In my role as State Captain, I look forward to empowering patients and caregivers with evidence-based knowledge to leverage clinical understanding and increase awareness. I am eager to work with state, local, and national officials to improve COPD policy. COPD Education is a true passion of mine and I am excited to explore research opportunities and participate in health fairs and community events.

Hi! I am Elina Ikavalko, originally from Finland and currently living in Ireland. When you see me, you see a normal happy-go-lucky 30-something year old woman. But what you don’t see is that I have severe emphysema and COPD. I got diagnosed at the age of 26, which is quite young. I Still exercise on daily basis, do my cardio and lift weights. I am doing my best to keep my remaining health in check.

As a person living with the COPD, I have made it my life mission to raise awareness for COPD, show that younger people can get sick with it too. I hope to inspire and encourage others living with the condition. Ever since I got diagnosed, back in 2014, I felt so alone because I was so much younger than anyone else living with the condition. And it was hard to find any information of emphysema and COPD. So I started to share my experiences on social media, especially on my Instagram account, so that if someone else got diagnosed, and they would stumble on to my instagram account, they wouldn’t feel as alone as I did, that they would have someone they could reach out to.

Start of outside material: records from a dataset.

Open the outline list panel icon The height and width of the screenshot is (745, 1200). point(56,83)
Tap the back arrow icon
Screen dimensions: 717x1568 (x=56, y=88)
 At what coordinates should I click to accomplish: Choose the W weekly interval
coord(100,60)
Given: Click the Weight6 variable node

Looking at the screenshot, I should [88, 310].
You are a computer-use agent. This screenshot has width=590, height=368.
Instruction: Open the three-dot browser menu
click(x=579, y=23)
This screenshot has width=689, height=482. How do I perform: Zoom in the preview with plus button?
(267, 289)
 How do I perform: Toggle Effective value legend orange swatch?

I was part of #Speakup4COPD campaign (speakupforcopd.com) and it was one of the greatest experiences of my life. I also spoke at World EXPO, Healthcare resilience summit as a COPD patient and shared my experiences and it was important to get patient voices out there and make sure we are seen and heard.

Be the change you wish to see in the World.

Hello! My name is Chastity Bargerhuff.

I work in Cardiopulmonary Rehabilitation as a Certified Clinical Exercise Physiologist. I currently have 5+ years’ experience working with pulmonary patients. I am a current member of the COPD foundation, but my experience with COPD did not start there. I have lost several family members to COPD, including my father and paternal grandmother. I have several immediate family members that struggle with smoking, vaping, and nicotine addiction.

I grew up in Anniston, Alabama, which unfortunately was deemed one of the most toxic cities in the nation by a 60 Minutes investigation in 2002. These toxins have taken their toll on many community residents, causing various lung ailments and cancers.

My goal in becoming a State Advocacy Captain is to expand my knowledge base. Increase my networking options and expand services to reach those in need of them. Many patients have limited access and knowledge about services available to them. Continuing to educate patients, providing support, and progressing their advocacy is key to reaching more people. We must get people involved-real people, real stories, real struggles. This is where the fight begins. I hope to continue to raise awareness about COPD. I am so thankful to be a part of this journey.